I return to Barbados time and again because I love the people – among the friendliest I have ever encountered on my travels around the world.
My 7-year-old daughter has established a lasting friendship with the grandson of one of the island’s many beach vendors – and they have become avid pen pals.
Bajans (or Bims as they are also known) are very proud of their British heritage and people of all races and religions live harmoniously.
They are different from other Caribbean peoples in many ways. They are very spiritual, have time for anyone and really enjoy interacting with those who are quiet or shy – drawing them out with disarming charm. They love to laugh, joke and just ‘shoot the breeze’.
And nothing is too much trouble for the friendly hotel staff who are genuinely eager to ensure that your stay is as happy and carefree as possible.
When I visit with my husband and daughter we prefer to stay on the undeveloped North West coast near the small village of Speightstown. Typically Bajan, it has a traditional fish market(opposite an amazing bakery) and the streets are lined with fresh fruit and vegetable vendors. And, like everywhere else on the island, it is very safe.

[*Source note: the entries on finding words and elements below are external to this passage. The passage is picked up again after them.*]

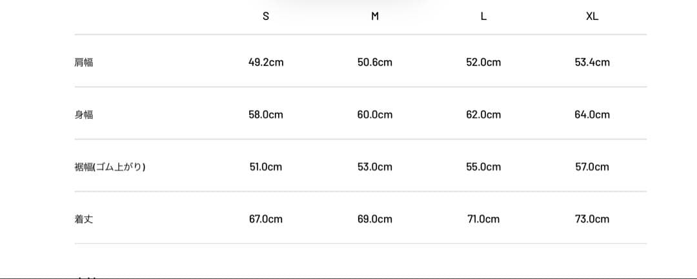Select the 50.6cm value under M
The image size is (697, 279).
pyautogui.click(x=375, y=63)
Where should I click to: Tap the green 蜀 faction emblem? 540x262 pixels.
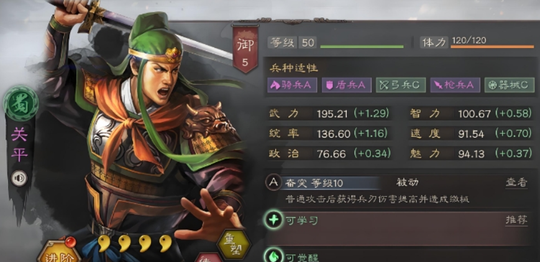21,103
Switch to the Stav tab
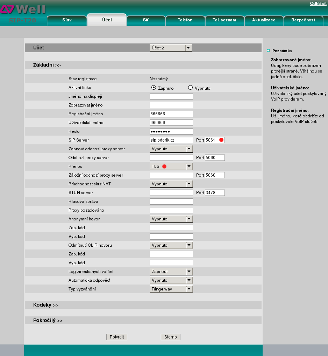The width and height of the screenshot is (328, 356). pos(67,20)
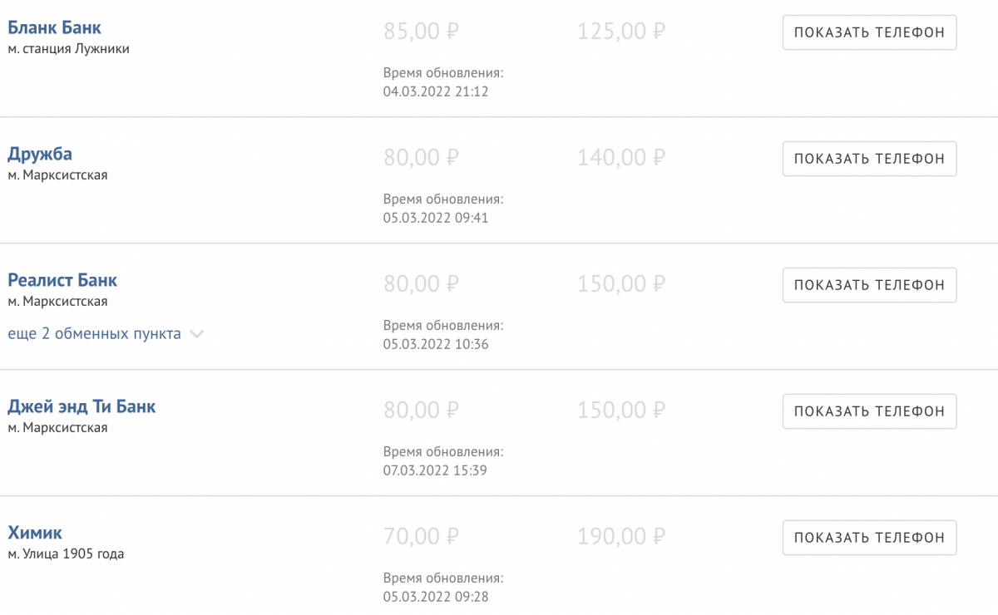Viewport: 998px width, 615px height.
Task: Open the Дружба exchange office link
Action: pos(40,154)
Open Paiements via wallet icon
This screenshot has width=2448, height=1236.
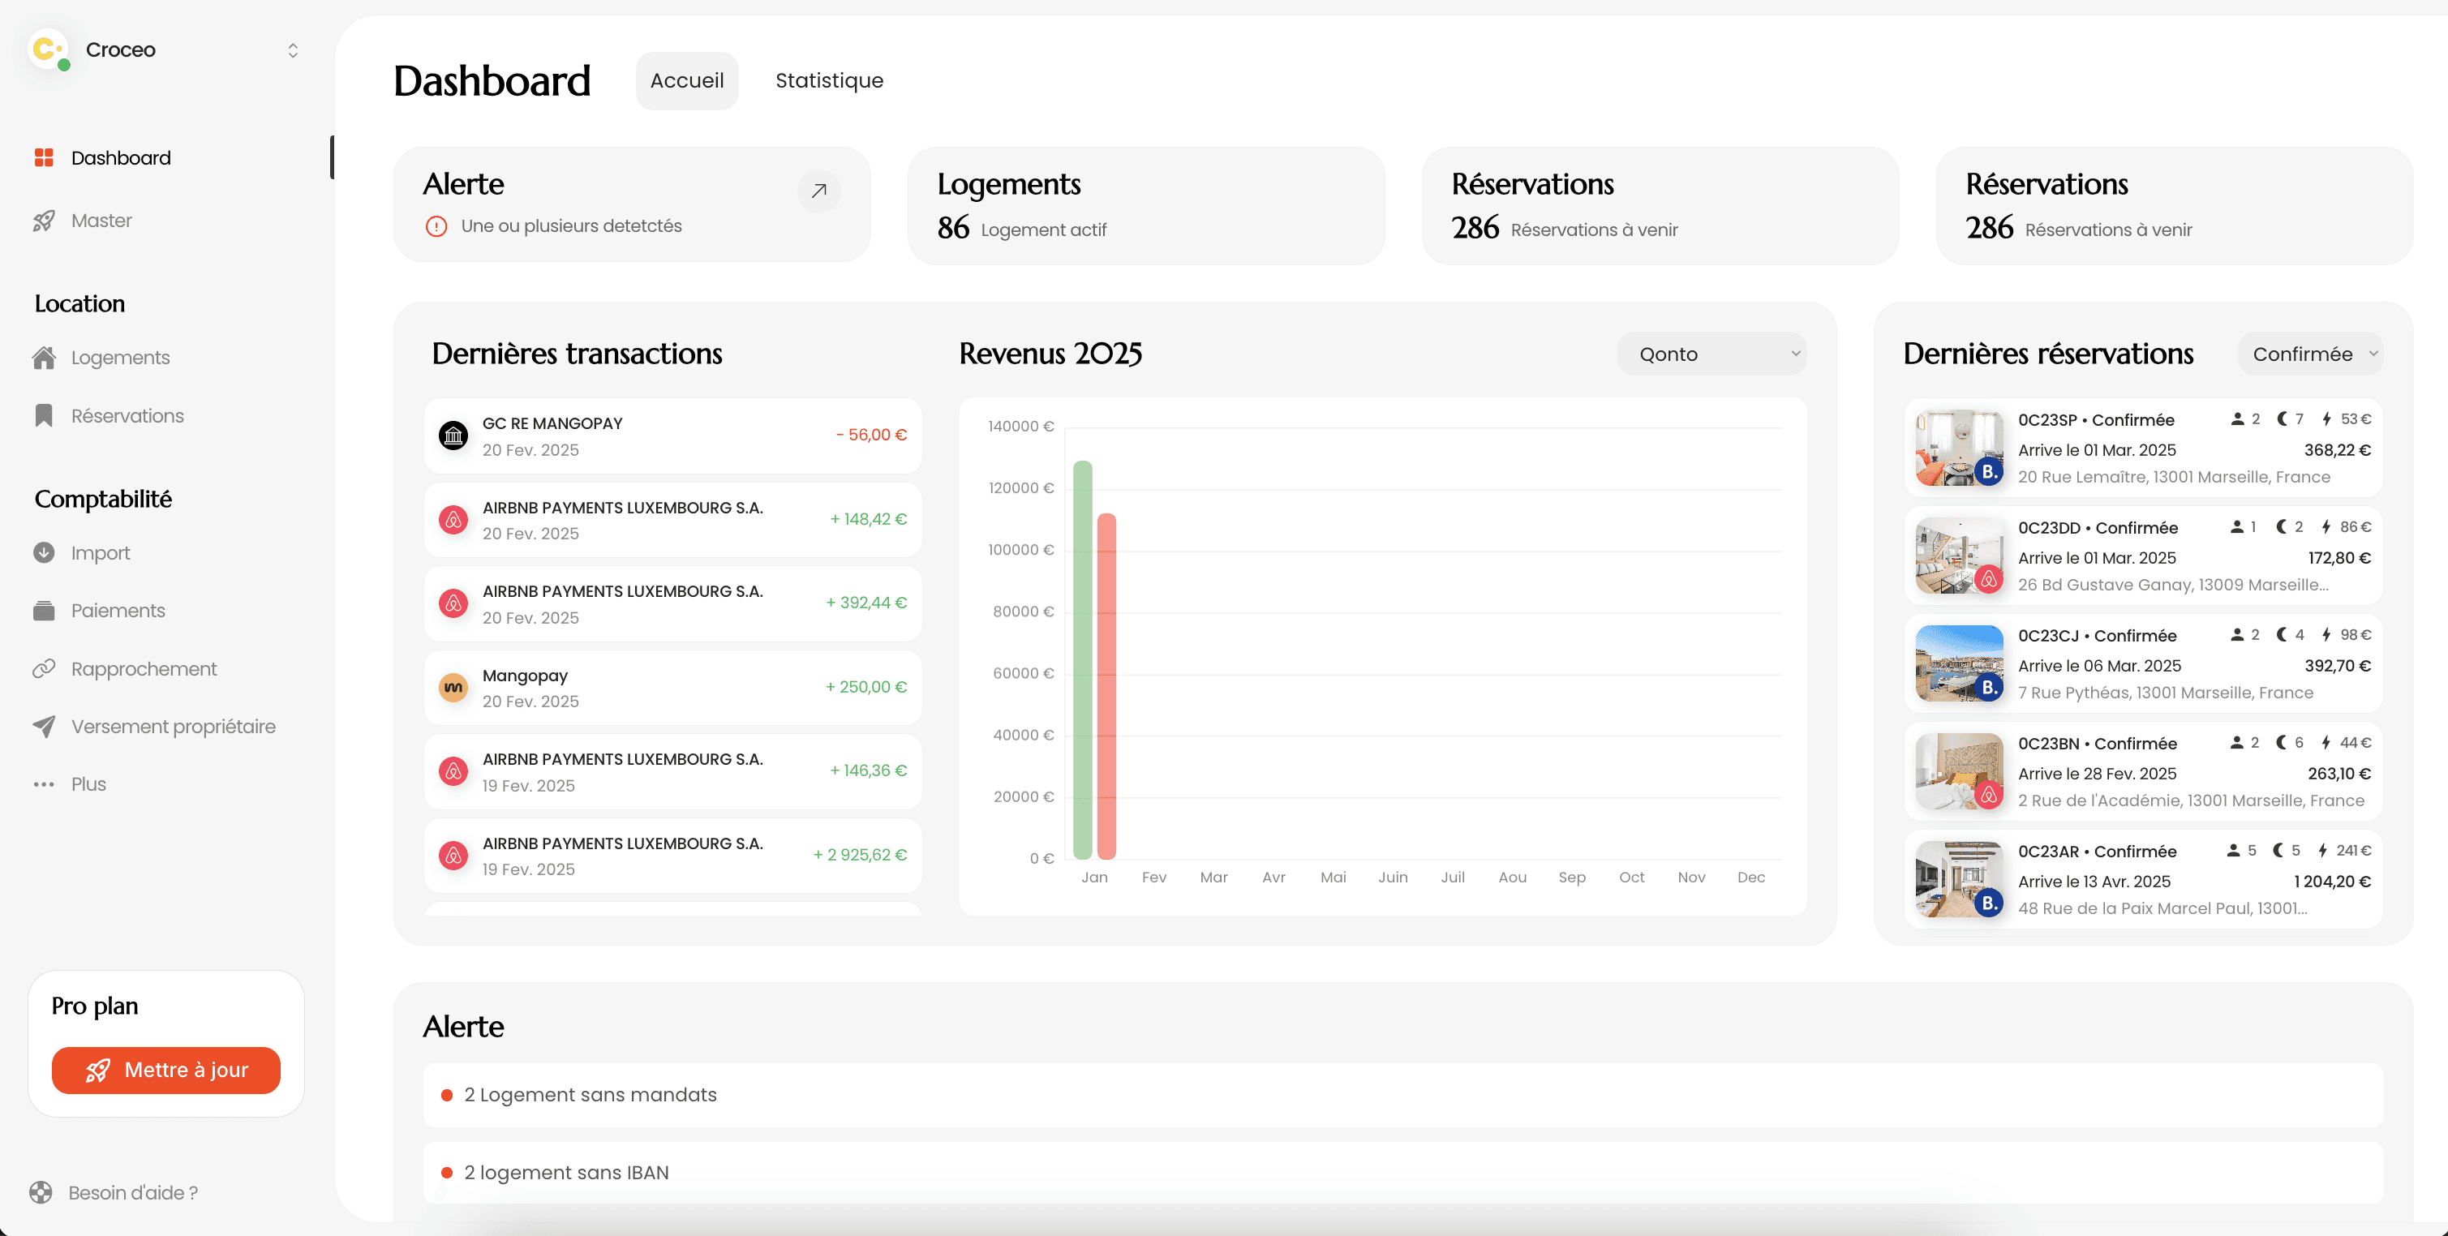click(x=45, y=610)
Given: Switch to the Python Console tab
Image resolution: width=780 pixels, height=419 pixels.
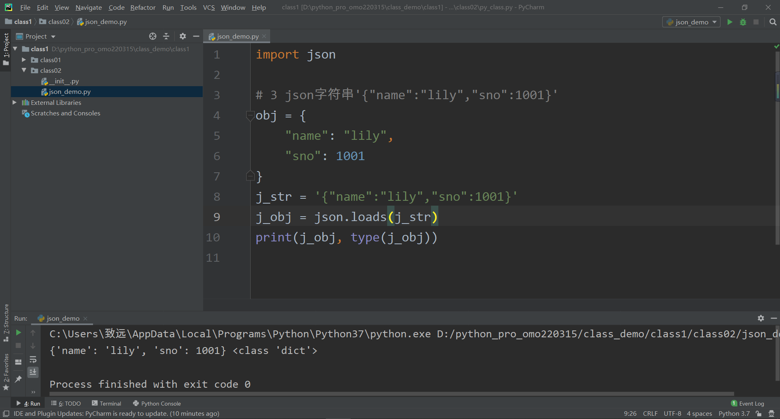Looking at the screenshot, I should coord(160,403).
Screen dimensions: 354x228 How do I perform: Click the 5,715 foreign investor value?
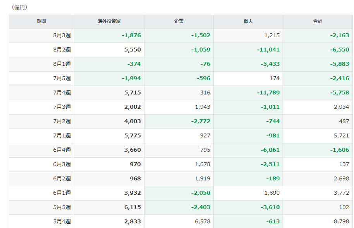coord(132,93)
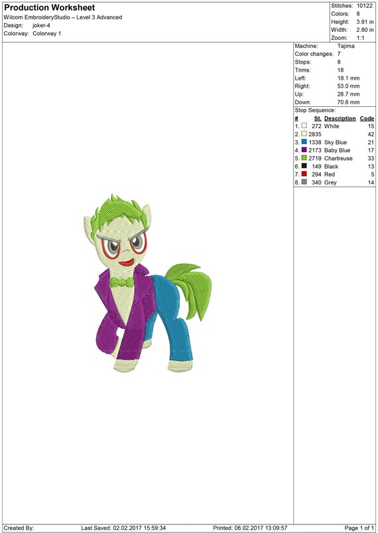
Task: Select the Sky Blue color swatch
Action: click(304, 142)
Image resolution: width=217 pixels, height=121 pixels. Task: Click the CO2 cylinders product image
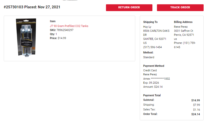(26, 38)
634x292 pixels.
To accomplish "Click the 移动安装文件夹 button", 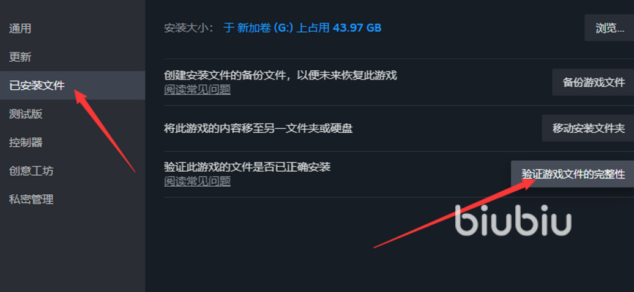I will tap(588, 128).
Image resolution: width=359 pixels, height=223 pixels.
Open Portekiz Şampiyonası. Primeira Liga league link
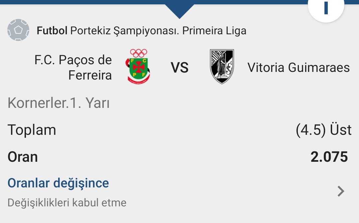click(158, 31)
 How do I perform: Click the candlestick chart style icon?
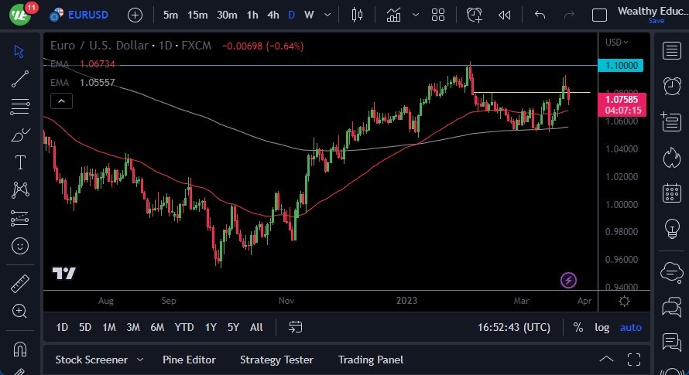tap(357, 15)
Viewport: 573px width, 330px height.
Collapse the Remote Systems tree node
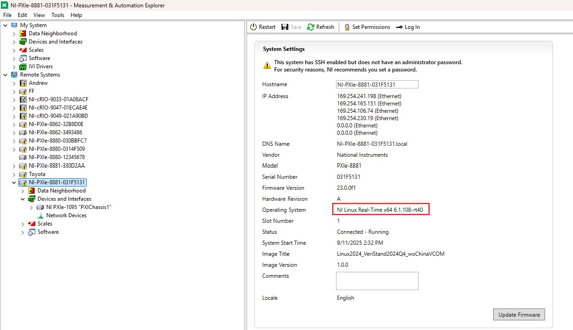click(x=5, y=75)
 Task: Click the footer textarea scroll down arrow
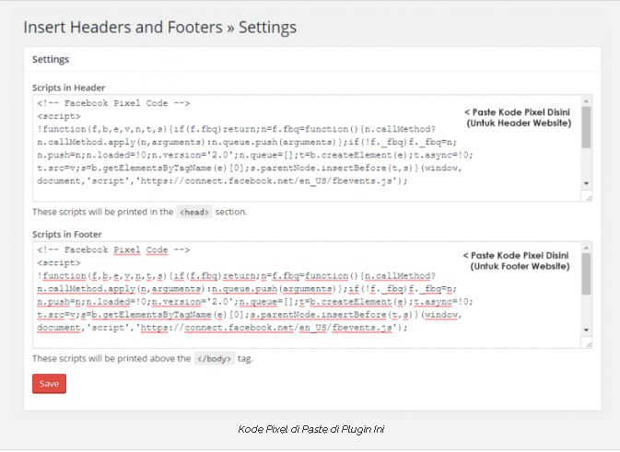tap(586, 330)
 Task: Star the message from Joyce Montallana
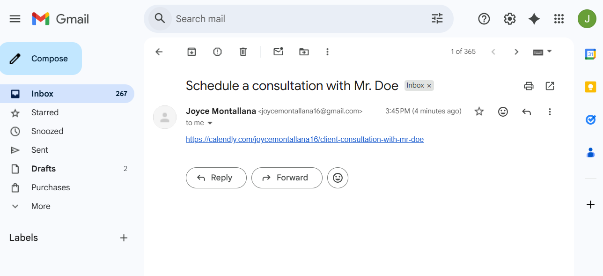[479, 112]
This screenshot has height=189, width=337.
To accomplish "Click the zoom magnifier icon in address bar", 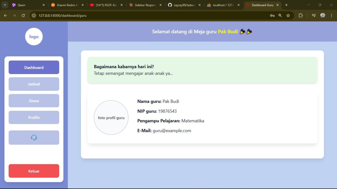I will pos(280,15).
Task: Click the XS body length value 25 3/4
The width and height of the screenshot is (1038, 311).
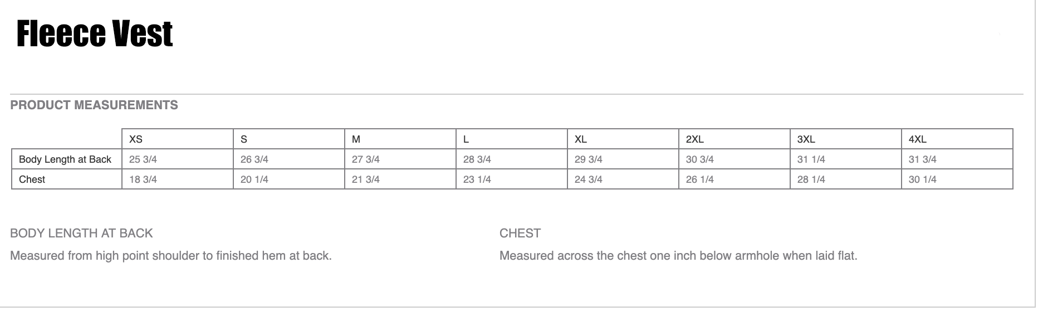Action: point(143,159)
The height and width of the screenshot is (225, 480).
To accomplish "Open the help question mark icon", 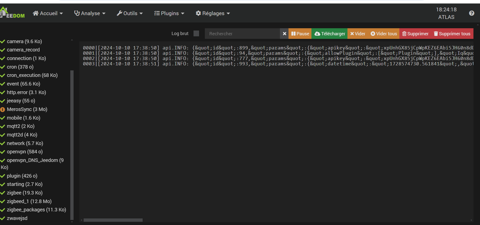I will (471, 13).
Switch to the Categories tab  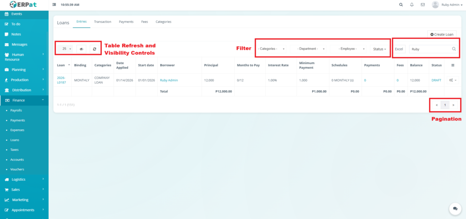coord(163,21)
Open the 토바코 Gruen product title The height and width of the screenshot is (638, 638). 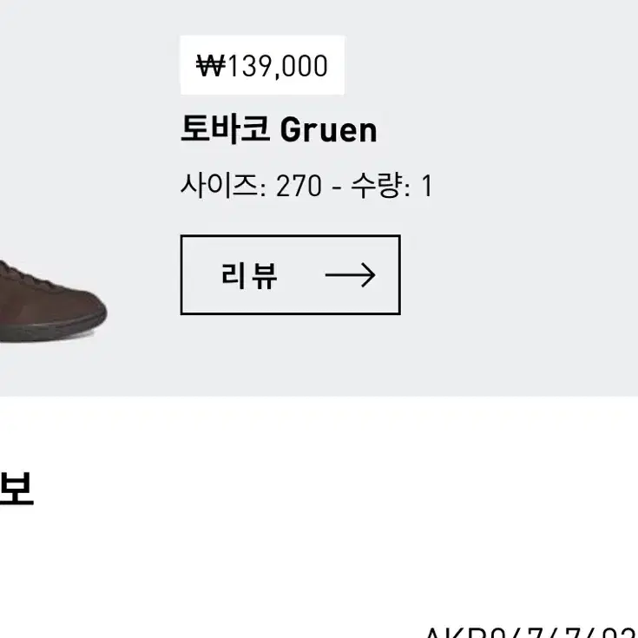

Barbados caters for all budgets. From inexpensive self-catering studios to chic 5-star hotels and resorts – with a large range of affordable boutique properties in between.
And there is so much to do. Party the night away in St. Lawrence Gap on the south coast; Surf the breaks off the East Coast or just relax and live the high life in one of the South West coast’s stunning resorts.;
On Barbados you can be as active or relaxed as you wish. Play one of its world-renowned golf courses (you don’t have to be a member – although green fees can be quite high), watch cricket at the Kensington Oval; visit the spectacular Harrison Caves; join a jeep safari; hire a 4 x 4 and enjoy your own self-drive, off-road adventure or zip-wire through the jungle – to name but a few of the many exciting experiences on offer. And, of course, no one should miss out on a visit to the Mount Gay Rum Distillery!
My own favourite activity is swimming with turtles – which you can do at a number of beaches. My daughter loves to visit the Wildlife Sanctuary and feed the monkeys and my husband is a great fan of the Military Communications Museum.
Barbados is generally warm year-round with an average daytime high of 30 Centigrade (86 Fahrenheit) and more than 3000 hours of sunshine a year.
The dry season lasts from January to June and the prevailing Northeast trade winds prevent it from becoming unbearably hot. Any rain tends to fall as short, sharp showers.
It really is one of those destinations that has something for everyone.